Gold exchange traded products continue to shine as investors flock to haven assets. Inflows into ETF Securities’ gold ETPs continue for the seventh consecutive week amid volatile equity markets…..
James Butterfill, ETF Securities’ Head of Research & Investment Strategy, said: “While gold appears fairly valued according to our models, the risk of a sudden shock to cyclical markets could send gold prices considerably higher. Investors are buying into gold as an insurance asset – a hedge against what were seen as tail-risks which are now emerging. Fears over anti-establishment governments strengthening or a dislocation in financial markets are some of the concerns on investors’ minds.”
“Despite a rise in the S&P500 and a decline in option-implied equity market volatility, we continued to see inflows into gold ETPs last week, as investors focus on the shoring up of defensive positions in their portfolios. The European Central Bank’s commitment to price stability through what will likely be more rounds of quantitative easing and negative interest rates will likely be price-positive for gold.

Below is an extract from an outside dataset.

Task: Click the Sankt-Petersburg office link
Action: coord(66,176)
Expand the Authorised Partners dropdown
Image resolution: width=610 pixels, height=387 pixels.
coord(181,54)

Gold serves as a hard asset store of value – a monetary asset that investors may prefer to hold instead of a currency they feel is being debased.”
Commenting on ETF Securities’ flows, Townsend Lansing, Head of ETCs, said: “We have seen over US$1 billion net inflows into our gold ETPs since the start of the year, representing 55% of all flows into European gold ETPs in 2016, with Gold Bullion Securities (GBS) being the most actively traded gold ETP in Europe YTD*.”
“Gold has always been the foundation of our offering and we’re delighted to see that investors continue to consider ETF Securities as a leader in this space.”